Dinero y confianza

El encantamiento costó cincuenta reales

Después de romper el barco, Don Quijote paga a los pescadores y Sancho calcula el coste de seguir aventurándose.

7 de julio de 20263 min de lecturaRevisión editorial superada
Don Quijote y Sancho navegan en la barca que después será reclamada por sus dueños.

La barca del Ebro acaba teniendo un coste concreto para Don Quijote y Sancho.

Crédito
Gustave Doré, ilustración vía Project Gutenberg

La aventura termina donde suelen terminar muchas fantasías del Quijote: en una cuenta.

El barco queda roto, los pescadores reclaman, y Don Quijote acaba pagando cincuenta reales. Lo que él ha vivido como episodio encantado entra en el mundo de los daños materiales. Sancho entiende enseguida el peligro: con dos aventuras de ese tipo, se iría todo el caudal.

La Perla está ahí: el encantamiento costó cincuenta reales.

Cervantes vuelve a bajar la épica al suelo económico. La imaginación puede convertir una barca en nave providencial, las aceñas en fortaleza y los molineros en enemigos. Pero cuando la madera se rompe, ya no importa qué nombre heroico se le haya dado: alguien tiene que pagar.

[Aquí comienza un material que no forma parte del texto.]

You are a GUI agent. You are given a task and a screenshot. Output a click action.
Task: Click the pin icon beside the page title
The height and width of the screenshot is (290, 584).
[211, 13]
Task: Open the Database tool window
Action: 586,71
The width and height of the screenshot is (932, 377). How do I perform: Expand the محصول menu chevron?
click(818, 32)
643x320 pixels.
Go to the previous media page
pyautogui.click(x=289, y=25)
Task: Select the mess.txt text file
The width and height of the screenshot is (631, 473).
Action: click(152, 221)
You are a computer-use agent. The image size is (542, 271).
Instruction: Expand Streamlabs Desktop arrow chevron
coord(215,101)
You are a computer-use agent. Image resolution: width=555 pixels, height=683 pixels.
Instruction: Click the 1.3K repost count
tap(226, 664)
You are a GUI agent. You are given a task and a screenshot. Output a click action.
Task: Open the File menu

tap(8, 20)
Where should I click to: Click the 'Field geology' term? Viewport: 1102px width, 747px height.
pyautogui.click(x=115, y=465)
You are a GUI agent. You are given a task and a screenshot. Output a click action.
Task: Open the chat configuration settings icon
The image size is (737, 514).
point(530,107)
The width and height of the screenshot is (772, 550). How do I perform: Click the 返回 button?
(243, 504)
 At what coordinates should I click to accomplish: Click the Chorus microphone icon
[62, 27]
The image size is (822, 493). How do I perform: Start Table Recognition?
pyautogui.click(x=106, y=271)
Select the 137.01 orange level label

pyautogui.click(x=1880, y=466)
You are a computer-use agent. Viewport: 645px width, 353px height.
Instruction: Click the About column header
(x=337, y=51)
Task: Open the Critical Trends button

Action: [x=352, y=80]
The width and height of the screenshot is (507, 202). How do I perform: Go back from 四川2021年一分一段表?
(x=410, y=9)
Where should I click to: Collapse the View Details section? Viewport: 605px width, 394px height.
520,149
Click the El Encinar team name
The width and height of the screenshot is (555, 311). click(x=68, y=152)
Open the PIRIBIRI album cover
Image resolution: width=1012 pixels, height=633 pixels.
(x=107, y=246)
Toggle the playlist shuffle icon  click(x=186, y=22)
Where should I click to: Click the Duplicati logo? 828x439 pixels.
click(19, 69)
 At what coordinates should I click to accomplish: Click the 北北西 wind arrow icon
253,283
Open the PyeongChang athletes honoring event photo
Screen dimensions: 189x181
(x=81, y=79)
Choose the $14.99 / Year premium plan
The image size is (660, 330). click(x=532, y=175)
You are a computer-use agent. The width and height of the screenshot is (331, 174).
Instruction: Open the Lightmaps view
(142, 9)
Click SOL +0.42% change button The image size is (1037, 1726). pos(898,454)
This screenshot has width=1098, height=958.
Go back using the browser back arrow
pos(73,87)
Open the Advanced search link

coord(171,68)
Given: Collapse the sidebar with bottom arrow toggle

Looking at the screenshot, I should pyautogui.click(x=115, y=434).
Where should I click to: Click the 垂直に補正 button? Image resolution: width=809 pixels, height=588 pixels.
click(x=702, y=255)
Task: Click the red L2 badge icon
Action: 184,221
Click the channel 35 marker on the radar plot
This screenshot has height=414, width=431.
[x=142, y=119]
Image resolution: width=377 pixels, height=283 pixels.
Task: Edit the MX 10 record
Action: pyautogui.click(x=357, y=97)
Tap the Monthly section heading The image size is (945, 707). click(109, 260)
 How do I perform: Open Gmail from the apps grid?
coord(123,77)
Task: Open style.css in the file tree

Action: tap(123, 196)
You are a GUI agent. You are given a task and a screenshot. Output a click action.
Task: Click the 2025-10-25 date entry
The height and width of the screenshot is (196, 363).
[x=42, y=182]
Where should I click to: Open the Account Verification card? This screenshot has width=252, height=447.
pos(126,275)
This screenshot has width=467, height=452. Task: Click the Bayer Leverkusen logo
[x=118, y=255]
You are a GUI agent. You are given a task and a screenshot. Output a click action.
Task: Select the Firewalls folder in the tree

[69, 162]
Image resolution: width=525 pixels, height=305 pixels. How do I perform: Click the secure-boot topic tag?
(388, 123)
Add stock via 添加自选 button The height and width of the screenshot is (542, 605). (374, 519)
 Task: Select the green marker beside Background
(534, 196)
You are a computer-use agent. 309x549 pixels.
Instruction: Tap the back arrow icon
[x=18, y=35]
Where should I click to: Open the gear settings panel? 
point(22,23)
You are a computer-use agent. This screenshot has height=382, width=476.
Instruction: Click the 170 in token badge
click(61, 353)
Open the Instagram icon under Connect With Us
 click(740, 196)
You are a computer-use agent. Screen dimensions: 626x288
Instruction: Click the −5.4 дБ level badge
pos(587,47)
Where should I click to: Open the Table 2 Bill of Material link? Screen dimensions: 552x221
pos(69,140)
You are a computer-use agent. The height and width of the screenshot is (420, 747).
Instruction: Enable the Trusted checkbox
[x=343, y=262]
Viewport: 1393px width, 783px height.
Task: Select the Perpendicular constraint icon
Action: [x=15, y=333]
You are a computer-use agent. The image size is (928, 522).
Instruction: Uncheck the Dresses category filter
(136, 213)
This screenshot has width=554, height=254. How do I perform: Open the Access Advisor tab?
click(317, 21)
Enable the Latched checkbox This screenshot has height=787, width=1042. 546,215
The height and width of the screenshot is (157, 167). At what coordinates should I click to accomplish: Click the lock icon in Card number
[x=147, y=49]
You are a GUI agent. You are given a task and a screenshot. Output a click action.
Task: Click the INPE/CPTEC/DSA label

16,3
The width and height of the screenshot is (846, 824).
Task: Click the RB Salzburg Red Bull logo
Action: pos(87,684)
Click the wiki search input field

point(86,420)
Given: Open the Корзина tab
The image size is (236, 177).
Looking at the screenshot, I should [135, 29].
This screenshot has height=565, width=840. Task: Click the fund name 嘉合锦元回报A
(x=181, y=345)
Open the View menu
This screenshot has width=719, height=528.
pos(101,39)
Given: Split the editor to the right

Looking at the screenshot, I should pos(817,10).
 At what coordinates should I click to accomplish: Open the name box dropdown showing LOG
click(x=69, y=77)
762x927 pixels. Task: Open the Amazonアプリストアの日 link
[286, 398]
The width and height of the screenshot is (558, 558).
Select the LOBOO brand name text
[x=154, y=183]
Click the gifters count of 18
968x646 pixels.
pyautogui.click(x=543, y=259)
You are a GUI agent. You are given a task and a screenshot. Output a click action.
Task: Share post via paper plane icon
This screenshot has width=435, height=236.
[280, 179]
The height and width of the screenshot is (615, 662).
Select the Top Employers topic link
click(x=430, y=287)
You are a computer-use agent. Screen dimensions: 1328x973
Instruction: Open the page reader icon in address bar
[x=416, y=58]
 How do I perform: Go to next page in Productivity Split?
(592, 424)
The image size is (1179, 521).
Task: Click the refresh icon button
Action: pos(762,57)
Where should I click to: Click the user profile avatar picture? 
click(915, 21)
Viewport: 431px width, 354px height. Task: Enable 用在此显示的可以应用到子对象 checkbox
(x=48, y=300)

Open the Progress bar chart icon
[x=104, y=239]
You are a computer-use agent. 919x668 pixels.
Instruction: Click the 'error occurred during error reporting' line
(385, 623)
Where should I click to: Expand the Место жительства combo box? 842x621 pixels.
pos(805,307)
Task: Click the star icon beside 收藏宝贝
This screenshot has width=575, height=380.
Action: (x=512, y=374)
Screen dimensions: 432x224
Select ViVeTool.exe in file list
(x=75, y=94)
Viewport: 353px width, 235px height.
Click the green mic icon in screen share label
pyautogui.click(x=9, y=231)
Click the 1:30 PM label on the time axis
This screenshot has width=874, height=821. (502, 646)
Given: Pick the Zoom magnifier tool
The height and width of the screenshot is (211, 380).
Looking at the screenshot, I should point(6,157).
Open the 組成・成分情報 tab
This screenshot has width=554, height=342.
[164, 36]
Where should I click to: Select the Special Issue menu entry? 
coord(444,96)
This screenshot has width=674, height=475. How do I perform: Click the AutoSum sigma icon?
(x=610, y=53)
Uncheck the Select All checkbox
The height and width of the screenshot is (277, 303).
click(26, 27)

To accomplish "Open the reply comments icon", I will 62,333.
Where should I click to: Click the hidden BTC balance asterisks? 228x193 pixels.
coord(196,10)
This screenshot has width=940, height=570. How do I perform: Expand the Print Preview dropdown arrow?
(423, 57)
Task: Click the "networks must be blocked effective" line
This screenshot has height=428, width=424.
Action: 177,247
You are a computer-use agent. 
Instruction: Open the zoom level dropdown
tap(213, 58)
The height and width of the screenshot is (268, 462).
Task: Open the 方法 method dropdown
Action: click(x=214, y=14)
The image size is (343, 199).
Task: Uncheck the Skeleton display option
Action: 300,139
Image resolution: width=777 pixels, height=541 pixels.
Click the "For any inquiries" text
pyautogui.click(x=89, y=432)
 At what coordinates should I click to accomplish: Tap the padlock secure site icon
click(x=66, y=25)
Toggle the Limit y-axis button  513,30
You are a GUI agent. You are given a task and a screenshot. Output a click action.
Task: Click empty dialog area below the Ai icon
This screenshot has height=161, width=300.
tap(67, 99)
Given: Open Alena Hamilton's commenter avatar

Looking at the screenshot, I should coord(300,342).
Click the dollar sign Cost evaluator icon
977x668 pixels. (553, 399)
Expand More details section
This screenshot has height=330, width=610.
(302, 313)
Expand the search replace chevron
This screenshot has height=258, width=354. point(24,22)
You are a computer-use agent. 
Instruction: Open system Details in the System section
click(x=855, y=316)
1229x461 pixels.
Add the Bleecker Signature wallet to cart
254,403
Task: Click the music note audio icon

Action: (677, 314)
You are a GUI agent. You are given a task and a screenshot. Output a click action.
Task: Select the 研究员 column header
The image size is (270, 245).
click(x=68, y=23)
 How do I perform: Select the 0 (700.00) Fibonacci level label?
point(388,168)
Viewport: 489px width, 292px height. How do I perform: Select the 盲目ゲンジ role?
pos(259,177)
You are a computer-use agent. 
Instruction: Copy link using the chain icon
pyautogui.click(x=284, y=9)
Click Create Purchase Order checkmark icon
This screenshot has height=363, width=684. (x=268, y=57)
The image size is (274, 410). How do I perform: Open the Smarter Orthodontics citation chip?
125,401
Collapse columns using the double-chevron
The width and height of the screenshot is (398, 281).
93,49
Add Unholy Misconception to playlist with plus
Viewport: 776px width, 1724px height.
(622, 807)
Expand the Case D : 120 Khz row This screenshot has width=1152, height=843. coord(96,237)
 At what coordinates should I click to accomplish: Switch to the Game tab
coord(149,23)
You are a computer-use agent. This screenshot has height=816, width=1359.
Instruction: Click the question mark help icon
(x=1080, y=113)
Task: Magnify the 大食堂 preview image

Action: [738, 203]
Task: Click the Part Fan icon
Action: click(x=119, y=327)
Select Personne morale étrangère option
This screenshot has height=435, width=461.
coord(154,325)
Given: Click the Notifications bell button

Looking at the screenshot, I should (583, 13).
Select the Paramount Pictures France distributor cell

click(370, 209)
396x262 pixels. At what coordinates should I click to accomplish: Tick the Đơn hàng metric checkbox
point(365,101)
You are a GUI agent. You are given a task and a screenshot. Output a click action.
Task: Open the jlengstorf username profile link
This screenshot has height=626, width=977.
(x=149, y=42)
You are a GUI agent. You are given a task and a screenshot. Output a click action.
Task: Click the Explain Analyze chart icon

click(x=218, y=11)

Sancho funciona como contador de la realidad. No niega que la escena haya sido aventura para su amo, pero mira el resultado con otra unidad de medida. No mide gloria, sino pérdida. No pregunta qué significaba el barco, sino cuánto ha costado.

La comicidad nace de esa doble contabilidad. Don Quijote calcula en términos de encantamiento, rescate y honra. Sancho calcula en reales, bolsas y supervivencia futura.

La escena es una lección constante del libro: lo imaginario no se queda encerrado en la cabeza cuando toca objetos ajenos. Sale al mundo y deja facturas.

El encantamiento costó cincuenta reales porque Cervantes sabía que toda aventura, si rompe algo, acaba pasando por manos de quien valora, cobra y guarda el dinero.